- Task directions
Give again the line that contains "Blood transfusion (117, 311)" and every line after it to the end of the records. Keep them exactly as they are and add nothing.

- Opening Delimiter -

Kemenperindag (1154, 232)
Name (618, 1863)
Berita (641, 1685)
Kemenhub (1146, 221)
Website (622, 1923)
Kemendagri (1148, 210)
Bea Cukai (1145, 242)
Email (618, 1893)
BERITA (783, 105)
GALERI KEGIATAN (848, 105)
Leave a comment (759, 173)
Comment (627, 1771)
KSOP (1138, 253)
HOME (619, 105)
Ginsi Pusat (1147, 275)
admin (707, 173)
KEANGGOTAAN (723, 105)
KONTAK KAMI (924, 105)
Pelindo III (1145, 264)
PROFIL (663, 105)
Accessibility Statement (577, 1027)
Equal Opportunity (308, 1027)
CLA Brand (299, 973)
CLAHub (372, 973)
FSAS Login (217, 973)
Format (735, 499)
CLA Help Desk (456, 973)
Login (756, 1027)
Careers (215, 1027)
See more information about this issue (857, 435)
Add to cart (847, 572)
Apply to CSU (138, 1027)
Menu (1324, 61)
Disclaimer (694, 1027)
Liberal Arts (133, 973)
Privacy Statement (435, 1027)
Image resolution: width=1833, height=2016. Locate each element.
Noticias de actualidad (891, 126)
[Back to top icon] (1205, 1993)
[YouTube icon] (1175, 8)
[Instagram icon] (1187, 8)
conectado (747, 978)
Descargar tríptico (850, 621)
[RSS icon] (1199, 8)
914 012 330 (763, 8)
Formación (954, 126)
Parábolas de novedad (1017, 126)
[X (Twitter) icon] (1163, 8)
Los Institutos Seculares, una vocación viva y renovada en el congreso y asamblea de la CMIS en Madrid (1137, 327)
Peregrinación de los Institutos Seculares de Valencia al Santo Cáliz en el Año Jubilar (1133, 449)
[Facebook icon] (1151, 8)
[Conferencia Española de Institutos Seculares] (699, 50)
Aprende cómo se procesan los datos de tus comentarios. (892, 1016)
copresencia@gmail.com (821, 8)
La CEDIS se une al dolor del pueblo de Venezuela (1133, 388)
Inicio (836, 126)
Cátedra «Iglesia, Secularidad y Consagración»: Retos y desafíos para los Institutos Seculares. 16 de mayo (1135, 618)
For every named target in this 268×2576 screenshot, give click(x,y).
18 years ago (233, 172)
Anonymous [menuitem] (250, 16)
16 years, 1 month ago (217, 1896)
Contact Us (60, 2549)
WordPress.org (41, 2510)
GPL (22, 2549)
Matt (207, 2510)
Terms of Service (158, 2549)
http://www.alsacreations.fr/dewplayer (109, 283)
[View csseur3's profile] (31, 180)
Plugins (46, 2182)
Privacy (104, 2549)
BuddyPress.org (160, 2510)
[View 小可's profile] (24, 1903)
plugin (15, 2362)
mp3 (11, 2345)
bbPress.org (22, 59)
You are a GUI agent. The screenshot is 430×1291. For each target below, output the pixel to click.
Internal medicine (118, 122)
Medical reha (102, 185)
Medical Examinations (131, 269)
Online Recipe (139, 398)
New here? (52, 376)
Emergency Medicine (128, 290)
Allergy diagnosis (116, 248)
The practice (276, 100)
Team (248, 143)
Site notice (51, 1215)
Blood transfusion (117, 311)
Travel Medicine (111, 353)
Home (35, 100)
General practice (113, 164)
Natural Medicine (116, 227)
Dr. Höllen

- Closing Delimiter -

- Exercise response
Blood transfusion (117, 311)
Travel Medicine (111, 353)
Home (35, 100)
General practice (113, 164)
Natural Medicine (116, 227)
Dr. Höllen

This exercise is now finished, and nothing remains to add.